Había cierto desconsuelo en una tierra donde la aridez
arrimaba los corazones bajo la sombra de los cuerpos. Solo un árbol retorcido y
con sus ramas disecadas daba reflejos de sombras que iban rayando el suelo.
Allí en medio de aquella desolación se halla María y Alba.
María: Quisiera volar donde la tierra fértil alimentara mi
alma, diera fresco a mi rostro cuando corriendo a ras de su verde espesura
contara cada uno de mis sueños.
Alba: Quisiera amar. Sí, enamorarme. Por qué no. Bajo la
sombra de rosas amarillas que dieran luz a mi espíritu para poder alcanzar la
cima de la alegría.
María: Quisiera. No sé. Desenvolverme bajo una cascada donde
sus aguas abundantes dieran calidez a mi cuerpo.
Alba: Quisiera gravitar bajo los astros cuyos espejos fueran
imagen mía, imagen de….
María: Quisiera que me miraras. Hace tiempo que no lo haces.
Atrás, de espaldas a este árbol que quema sus últimos gritos de vida.

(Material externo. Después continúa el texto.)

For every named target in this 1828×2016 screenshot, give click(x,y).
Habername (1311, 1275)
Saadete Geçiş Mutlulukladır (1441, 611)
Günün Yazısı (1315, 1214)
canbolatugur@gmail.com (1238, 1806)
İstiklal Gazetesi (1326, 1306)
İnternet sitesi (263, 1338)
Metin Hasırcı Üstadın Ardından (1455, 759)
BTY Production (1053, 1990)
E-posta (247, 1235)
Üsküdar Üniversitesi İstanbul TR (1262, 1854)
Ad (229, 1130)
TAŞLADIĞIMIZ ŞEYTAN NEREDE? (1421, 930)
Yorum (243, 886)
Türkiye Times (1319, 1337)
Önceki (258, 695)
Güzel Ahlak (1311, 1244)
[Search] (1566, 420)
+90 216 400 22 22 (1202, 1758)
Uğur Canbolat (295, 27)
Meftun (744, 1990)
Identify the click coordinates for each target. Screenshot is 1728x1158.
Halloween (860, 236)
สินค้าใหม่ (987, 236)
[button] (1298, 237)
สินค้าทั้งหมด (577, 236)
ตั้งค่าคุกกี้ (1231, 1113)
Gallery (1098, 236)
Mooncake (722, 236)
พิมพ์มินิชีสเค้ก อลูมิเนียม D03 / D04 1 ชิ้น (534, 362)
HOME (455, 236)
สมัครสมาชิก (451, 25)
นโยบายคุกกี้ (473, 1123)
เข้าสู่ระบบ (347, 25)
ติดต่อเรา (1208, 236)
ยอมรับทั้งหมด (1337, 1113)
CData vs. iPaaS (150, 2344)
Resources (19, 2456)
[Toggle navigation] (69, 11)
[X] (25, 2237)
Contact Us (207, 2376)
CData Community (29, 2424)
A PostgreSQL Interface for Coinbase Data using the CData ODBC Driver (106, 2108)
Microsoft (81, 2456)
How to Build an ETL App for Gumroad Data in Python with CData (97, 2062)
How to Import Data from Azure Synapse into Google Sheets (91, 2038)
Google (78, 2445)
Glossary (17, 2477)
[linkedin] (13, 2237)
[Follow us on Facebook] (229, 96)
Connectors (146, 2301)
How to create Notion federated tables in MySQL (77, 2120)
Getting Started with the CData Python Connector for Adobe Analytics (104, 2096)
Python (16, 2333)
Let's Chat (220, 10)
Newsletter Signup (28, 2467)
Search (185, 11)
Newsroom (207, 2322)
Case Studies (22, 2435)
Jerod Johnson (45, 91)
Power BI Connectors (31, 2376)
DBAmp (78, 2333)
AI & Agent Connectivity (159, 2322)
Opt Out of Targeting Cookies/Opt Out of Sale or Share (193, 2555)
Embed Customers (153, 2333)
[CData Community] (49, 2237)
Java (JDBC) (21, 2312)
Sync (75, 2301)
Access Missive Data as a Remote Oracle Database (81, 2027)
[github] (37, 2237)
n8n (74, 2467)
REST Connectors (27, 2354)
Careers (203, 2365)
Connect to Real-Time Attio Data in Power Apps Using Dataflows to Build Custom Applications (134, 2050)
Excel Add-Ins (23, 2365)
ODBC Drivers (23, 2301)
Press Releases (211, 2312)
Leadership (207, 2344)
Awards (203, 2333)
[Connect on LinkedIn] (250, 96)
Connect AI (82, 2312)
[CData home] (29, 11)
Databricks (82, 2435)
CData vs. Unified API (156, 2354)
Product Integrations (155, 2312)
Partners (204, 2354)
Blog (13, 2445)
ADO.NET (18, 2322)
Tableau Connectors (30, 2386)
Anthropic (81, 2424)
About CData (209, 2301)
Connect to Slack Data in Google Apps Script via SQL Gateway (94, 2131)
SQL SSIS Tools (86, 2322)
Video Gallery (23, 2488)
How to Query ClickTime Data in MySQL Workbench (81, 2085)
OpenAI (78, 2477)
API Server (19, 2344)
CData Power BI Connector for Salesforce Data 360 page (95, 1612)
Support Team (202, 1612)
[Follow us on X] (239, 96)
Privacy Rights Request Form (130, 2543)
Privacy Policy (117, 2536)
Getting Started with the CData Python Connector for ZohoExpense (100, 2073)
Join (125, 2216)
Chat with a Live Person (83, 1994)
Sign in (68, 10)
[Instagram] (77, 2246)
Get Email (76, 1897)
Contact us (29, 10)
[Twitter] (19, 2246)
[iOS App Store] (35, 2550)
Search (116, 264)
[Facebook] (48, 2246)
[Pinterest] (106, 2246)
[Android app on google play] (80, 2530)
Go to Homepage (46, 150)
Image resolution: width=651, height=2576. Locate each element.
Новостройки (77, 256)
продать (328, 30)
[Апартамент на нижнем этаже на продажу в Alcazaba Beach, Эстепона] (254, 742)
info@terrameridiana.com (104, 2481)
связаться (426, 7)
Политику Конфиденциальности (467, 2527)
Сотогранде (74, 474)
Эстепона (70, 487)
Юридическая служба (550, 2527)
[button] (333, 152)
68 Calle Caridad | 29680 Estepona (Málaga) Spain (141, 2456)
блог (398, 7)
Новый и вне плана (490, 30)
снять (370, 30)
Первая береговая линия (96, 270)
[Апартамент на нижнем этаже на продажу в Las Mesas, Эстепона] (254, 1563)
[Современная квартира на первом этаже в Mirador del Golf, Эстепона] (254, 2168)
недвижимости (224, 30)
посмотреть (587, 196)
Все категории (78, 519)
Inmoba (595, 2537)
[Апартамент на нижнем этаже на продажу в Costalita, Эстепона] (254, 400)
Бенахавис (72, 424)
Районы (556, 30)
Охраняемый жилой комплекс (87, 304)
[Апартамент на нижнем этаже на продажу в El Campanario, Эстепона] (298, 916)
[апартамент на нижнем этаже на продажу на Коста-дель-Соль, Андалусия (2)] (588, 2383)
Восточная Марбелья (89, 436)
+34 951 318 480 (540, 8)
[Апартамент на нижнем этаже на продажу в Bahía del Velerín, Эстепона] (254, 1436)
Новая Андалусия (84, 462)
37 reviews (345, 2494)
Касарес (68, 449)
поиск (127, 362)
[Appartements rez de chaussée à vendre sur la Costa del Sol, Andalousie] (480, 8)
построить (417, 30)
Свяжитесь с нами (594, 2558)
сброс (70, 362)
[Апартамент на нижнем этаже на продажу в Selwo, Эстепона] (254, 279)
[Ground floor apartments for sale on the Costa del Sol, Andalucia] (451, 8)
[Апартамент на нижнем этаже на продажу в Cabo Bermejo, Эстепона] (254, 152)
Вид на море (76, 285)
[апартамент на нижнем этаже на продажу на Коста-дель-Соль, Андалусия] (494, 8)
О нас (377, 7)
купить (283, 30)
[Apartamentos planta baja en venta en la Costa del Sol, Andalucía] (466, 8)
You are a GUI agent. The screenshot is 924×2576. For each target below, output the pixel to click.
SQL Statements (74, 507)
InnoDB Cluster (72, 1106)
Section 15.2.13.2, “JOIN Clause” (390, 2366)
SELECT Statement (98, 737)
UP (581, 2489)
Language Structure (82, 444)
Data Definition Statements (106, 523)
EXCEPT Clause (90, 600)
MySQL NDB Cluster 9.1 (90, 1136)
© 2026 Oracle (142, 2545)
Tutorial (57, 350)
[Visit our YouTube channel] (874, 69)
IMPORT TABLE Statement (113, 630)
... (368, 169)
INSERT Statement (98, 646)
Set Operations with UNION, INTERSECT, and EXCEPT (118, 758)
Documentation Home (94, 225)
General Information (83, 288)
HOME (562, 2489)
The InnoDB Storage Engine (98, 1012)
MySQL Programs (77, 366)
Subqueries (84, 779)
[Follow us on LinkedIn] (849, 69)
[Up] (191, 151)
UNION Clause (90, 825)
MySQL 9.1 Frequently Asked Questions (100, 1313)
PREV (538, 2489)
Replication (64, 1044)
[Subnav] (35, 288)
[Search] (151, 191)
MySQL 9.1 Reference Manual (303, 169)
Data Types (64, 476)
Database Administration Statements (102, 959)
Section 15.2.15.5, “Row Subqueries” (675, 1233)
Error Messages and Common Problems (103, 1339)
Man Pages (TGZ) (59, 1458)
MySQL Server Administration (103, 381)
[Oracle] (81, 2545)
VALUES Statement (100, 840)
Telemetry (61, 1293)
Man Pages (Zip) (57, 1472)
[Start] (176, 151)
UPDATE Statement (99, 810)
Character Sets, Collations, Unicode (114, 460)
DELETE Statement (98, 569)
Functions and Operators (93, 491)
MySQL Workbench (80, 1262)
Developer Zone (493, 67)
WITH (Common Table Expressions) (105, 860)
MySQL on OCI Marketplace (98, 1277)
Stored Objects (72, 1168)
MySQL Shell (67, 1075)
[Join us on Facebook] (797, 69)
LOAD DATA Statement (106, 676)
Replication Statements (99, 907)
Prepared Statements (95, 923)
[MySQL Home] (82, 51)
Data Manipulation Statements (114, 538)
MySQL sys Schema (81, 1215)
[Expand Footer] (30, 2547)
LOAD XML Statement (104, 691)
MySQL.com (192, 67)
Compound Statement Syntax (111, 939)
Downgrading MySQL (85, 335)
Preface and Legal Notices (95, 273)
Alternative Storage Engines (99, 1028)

Alba: Quisiera mirarte. Pero no más me atrevo. Existe cierta
muralla invisible que no me permite dar la vuelta. Me oprime. Me oprime.
El sol se asoma en
su ventana más abierta. Hostiga el rostro de ambas. El cuerpo de las dos, que
desnudas permanecen de espaldas una a la otra, la otra a la una en ese árbol
que chupa todo el ritmo de sus vidas.
María: Quisiera virarme. Verte. Saber cómo eres. Pero hay
cierto temor de entrar en la oscuridad de nuestras vidas.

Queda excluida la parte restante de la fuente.